Nothing has emerged to substantiate the suggestion that Trump Towers Istanbul was a factor in Trump’s decision to accommodate Erdogan. That said, there is one obvious political benefit to Trump from his stated decision to withdraw US troops from Syria: Trump may find it politically helpful on the 2020 campaign trail to portray the new US posture in Syria as part of his campaign to end “endless wars.”

Suspicions about Trump’s motivations in almost every policy decision are hardly surprising. Consider this:

Last month, at the UN General Assembly, Trump repeated his view of globalisation. He said he was opposed to it and affirmed his belief in nationalism and national sovereignty. That was controversial but not as much as the alternative, as revealed by two whistle-blower complaints about Trump’s actions and pronouncements.

What’s clear from the formal impeachment inquiry under way in the United States is that Trump seems to want the whole world to participate in US politics, US foreign policy in general and in the 2020 presidential election in particular.

Walter Dellinger, former head of the US Office of Legal Counsel and an emeritus professor of constitutional law, recently noted that Trump’s private chat with Ukraine’s leader on investigating his political rival Joe Biden, and his subsequent public calls for Ukraine and China to do the same, is a “simple” story.

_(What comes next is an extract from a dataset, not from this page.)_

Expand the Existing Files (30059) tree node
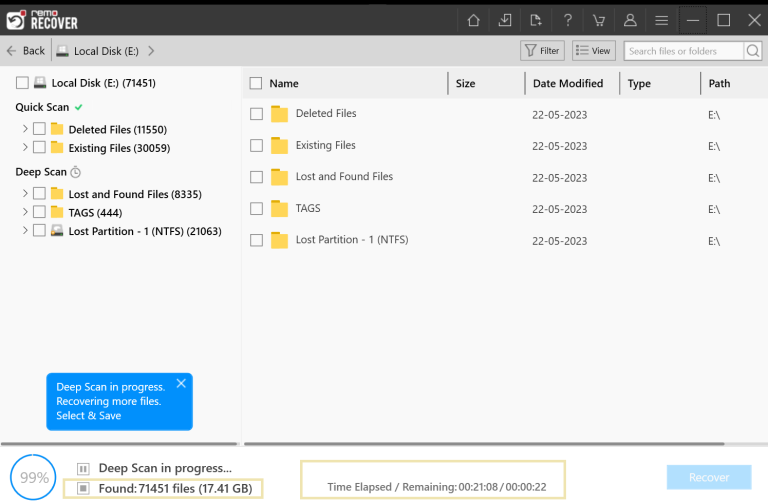Viewport: 768px width, 504px height. [24, 147]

“The president is asking for foreign governments to try to decide who the next president of the United States is and to play a role in making that decision,” Dellinger said. “There is nothing more fundamentally wrong than that in a democratic republic… the 2020 election is corrupted and influenced by foreigners.”

He added: “If there was anything that the framers of the [US] Constitution feared most, it was foreign inter-meddling in our elections. They feared that we would be the plaything of European politics — there would be a French party and a British party and that they went through the emoluments clause and through many other parts of the Constitution to try to ensure that American elections were independent.”

Clearly, the most ludicrous extrapolation of Trump’s motivation on Syria and Ukraine would be as follows: He has made the office of the US president truly global, one in which foreign actors have a say in the choice. That isn’t the way it should be but Trump has an unusual approach to ethics and propriety.

The issue of global opinions and preferences with respect to US presidential candidates does raise an interesting issue. For decades, the world has routinely polled itself on its preferred candidate for the White House. The Middle East and North Africa region, for instance, regularly assesses who would get its vote, were it to have the chance to cast a ballot on the United States’ Election Day.

Of course, American presidents have long struggled against the idea that their office must represent global concerns. The worldwide hopes for and expectations of Barack Obama when he was elected in 2008 were simply overwhelming. In Aligarh, India, just weeks after Obama’s election, I remember university students saying the new US president owed it to the world to sort out a number of things or would have ignored his mandate (of worldwide goodwill), they said.

A couple of years on and I was hearing the same sort of things in Afghanistan. People behaved as though Obama were their president, not just the leader of the United States.

However, elections are supposed to be local and foreign policy is meant to answer national needs. Trump is falling short on both counts.